• Exercise directions: This task calls for copying each line below that contains "size".

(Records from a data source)
Segment Open

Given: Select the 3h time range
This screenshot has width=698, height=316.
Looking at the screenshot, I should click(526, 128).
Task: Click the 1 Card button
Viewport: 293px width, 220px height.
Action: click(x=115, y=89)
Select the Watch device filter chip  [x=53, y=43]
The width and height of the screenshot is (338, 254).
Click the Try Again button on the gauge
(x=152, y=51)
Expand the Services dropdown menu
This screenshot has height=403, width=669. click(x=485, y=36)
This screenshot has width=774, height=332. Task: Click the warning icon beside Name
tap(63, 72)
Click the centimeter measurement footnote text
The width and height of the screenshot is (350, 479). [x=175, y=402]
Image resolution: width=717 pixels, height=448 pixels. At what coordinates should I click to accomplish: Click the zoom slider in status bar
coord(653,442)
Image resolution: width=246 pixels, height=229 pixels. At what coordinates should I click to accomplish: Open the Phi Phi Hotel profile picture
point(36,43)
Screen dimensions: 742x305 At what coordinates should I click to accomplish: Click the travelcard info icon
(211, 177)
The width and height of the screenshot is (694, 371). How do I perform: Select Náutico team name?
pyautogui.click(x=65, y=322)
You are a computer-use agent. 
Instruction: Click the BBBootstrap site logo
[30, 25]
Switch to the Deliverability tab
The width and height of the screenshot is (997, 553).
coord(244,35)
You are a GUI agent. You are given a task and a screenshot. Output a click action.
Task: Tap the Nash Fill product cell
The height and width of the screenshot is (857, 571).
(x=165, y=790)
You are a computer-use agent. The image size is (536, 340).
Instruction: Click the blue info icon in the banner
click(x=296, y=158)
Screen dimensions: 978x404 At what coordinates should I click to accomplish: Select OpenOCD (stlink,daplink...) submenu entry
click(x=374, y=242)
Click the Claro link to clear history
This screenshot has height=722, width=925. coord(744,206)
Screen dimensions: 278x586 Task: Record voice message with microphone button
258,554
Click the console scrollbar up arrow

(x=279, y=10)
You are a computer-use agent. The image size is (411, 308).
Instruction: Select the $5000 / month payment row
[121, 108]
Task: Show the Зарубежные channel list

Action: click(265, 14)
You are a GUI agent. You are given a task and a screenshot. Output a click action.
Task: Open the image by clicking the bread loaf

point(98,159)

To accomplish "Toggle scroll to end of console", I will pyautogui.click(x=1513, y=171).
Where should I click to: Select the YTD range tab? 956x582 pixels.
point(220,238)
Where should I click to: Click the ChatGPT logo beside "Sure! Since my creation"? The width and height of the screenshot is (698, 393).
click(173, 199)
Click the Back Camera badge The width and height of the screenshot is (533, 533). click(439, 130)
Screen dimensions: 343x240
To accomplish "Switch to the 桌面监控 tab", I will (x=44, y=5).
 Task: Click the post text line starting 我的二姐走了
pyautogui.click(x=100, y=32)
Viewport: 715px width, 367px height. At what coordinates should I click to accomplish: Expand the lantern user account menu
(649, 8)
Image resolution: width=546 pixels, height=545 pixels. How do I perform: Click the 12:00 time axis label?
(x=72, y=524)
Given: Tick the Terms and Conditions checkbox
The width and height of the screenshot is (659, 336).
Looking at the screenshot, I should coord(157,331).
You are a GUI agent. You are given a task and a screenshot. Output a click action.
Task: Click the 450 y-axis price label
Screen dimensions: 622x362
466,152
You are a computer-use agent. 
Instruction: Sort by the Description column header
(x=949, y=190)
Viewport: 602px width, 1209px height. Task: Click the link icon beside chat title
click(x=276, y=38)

Segment Closed

• Task answer:
You are a computer-use agent. The image size is (536, 340).
You are a computer-use agent. The image size is (411, 308).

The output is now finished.